Pour «Route One/USA» (1989), Kramer traverse les Etats-Unis du nord au sud. Photo DR

Le déplacement et l'instabilité sont nécessaires à la vie de Kramer autant qu'à ses films. Ce voyageur n'a cessé d'aller voir ce qui se passait ailleurs qu'en son propre pays, et pas forcément pour en ramener des films : au Brésil, au Venezuela, en Angola, au Vietnam (People's War, 1969), au Portugal (Scenes from the Class Struggle in Portugal, 1977)… A la fin des années 70, il quitte définitivement les Etats-Unis pour s'installer en France. De son propre aveu, il cherche à y gagner enfin sa vie avec le cinéma. Guns (1980), qui raconte l'enquête tortueuse d'un journaliste sur un trafic d'armes, est son premier film français et sa première réalisation «professionnelle», avec scénario et acteurs connus (Juliet Berto, Patrick Bauchau). Le résultat n'est pas pleinement convaincant, mais il permet de mesurer tout ce qui sépare les années 70 de la décennie suivante, et l'Europe des Etats-Unis, jusque dans le corps des acteurs. Cette première période française est inégale, Kramer s'y égare même dans un film de science-fiction improbable avec Gérard Klein : Diesel (1985). Mais il redevient intéressant lorsqu'il retrouve sa vitalité américaine dans des productions plus modestes, comme les beaux Naissance (1981) et A toute allure (1982), sorte de série B autour du monde du patin à roulettes de compétition (le roller-derby).

État des lieux composite

Puis il entame une nouvelle période, sa plus expérimentale et accomplie, notamment marquée par des retours dans les pays qu'il filma dans les années 60-70 : le Portugal avec Doc's Kingdom (1987), le Vietnam avec Point de départ (1993) et bien sûr les Etats-Unis avec Route One/USA (1989). Trois films essentiels où il fait le relevé des cicatrices et déceptions des décennies précédentes sans pour autant se laisser aller à la désillusion amère. Encore et toujours, il cherche surtout ce qui reste d'énergie et de vitalité. A travers des voyages de différentes échelles, il réactive un mouvement qui s'était épuisé dans la pesanteur du début des années 80. Dans le magnifique Route One/USA, il traverse son pays natal du nord au sud (en suivant la route qui donne son titre au film) pour y faire un état des lieux très composite du peuple, de la société et des paysages qui le constituent. Dix-huit ans après, ce film répond à Milestones, dont il retrouve la dimension organique et fluide mais dans un monde qui a sensiblement changé.

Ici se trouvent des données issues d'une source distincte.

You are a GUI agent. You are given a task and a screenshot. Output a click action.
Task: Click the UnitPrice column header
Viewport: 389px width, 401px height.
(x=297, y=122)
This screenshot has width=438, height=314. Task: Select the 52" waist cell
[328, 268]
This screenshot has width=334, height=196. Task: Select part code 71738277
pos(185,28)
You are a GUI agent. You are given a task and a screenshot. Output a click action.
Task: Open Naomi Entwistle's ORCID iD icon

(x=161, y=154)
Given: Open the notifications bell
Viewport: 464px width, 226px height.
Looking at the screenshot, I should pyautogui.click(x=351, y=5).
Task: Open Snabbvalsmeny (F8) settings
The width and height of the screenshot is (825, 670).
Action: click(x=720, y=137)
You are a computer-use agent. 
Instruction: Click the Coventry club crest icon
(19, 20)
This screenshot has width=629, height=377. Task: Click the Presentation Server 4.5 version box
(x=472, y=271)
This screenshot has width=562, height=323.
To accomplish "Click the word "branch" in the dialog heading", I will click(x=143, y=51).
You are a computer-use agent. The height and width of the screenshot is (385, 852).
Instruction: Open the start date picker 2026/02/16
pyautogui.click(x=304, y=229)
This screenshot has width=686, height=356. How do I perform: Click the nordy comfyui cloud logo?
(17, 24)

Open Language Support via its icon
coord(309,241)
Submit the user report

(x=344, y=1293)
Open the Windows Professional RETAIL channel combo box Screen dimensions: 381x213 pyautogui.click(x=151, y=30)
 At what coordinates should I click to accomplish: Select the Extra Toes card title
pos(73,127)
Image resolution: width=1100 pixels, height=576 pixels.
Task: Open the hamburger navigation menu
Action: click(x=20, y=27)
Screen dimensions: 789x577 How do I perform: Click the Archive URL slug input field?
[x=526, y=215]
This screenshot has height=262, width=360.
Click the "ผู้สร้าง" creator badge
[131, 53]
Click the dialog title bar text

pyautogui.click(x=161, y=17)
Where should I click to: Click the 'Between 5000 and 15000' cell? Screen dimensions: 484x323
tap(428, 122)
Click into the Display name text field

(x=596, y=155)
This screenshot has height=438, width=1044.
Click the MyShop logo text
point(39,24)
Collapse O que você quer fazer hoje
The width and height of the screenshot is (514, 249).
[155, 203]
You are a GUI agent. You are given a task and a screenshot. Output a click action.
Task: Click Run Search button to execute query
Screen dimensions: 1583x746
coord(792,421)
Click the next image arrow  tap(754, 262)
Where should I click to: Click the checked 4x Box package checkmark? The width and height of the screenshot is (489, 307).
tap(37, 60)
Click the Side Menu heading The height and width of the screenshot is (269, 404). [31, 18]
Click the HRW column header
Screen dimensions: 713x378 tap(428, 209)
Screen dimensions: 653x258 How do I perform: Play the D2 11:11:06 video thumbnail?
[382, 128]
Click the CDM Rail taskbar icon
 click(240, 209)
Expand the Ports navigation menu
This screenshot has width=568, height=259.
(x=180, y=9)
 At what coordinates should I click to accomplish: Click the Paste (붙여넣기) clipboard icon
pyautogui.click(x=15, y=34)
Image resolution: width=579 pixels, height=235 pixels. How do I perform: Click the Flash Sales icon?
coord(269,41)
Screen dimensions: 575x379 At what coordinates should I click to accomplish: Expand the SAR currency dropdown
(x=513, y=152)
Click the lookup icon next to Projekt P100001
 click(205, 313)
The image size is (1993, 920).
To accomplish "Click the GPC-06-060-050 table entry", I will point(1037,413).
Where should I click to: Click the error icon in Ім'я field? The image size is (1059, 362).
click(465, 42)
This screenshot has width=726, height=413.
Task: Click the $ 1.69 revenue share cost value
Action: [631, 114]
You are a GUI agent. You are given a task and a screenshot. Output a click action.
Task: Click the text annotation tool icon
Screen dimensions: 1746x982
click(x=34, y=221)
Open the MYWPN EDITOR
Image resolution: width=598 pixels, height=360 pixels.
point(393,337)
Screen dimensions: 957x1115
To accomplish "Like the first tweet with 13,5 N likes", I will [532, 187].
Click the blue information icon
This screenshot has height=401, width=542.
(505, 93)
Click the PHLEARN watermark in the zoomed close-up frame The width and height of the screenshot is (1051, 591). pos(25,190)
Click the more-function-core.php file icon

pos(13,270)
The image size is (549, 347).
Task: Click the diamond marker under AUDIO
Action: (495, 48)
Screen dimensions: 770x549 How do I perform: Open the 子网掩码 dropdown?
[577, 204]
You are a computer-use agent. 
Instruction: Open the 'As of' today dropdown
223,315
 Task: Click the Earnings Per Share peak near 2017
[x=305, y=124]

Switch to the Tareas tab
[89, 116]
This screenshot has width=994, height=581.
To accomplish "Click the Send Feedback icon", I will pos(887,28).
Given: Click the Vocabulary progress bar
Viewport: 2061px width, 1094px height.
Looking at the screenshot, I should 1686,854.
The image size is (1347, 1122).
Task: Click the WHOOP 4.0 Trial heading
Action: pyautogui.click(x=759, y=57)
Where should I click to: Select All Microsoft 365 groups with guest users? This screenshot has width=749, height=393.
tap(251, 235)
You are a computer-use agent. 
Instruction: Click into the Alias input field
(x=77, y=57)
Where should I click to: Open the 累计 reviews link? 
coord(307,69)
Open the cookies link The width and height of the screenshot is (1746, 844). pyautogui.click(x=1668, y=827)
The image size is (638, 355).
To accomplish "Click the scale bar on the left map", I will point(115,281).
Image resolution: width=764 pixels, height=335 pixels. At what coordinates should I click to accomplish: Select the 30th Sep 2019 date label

Robert Kramer sur le tournage de «Route One/USA». Photo DR

Quelque chose s'est engourdi, rouillé entre les années 70 et 90, et Kramer ouvre cette dernière décennie de sa vie avec un film à part, qui semble révéler l'envers de la plupart des autres, leur secrète hantise : Berlin 10/90 (1990). En une seule prise d'une heure, il se filme dans une salle de bains où un téléviseur diffuse des images d'actualité tandis qu'il monologue sur Berlin, ville dont était originaire son père. Dans cette performance où il se met physiquement à l'épreuve, il incarne en quelque sorte les blessures de l'histoire, qui dévitalisent les corps, les condamnent à la chute, à l'évanouissement, à l'enfermement. Dans les films qui suivront, les trajectoires n'auront plus la même évidence, le mouvement y sera désormais plus menacé, plus douloureux. Dans Walk the Walk (1994), les membres d'une même famille se séparent pour suivre leur propre route, trouver leur propre vitesse, le paysage qui s'accordera le mieux à leur corps malades ou blessés. Tandis que dans Cités de la plaine (1999), son dernier film, le contact avec le monde se fera surtout à travers les oreilles et les mains d'un aveugle, pour mieux pénétrer la dimension sonore et tactile des lieux, au-delà de leur simple surface. A travers les films de Robert Kramer, quel que soit le moment où on les voit, on prend d'abord des nouvelles du monde tel qu'il va. Non parce qu'il aurait été un prophète, mais simplement parce qu'ils engagent le présent et le corps du spectateur comme peu d'autres.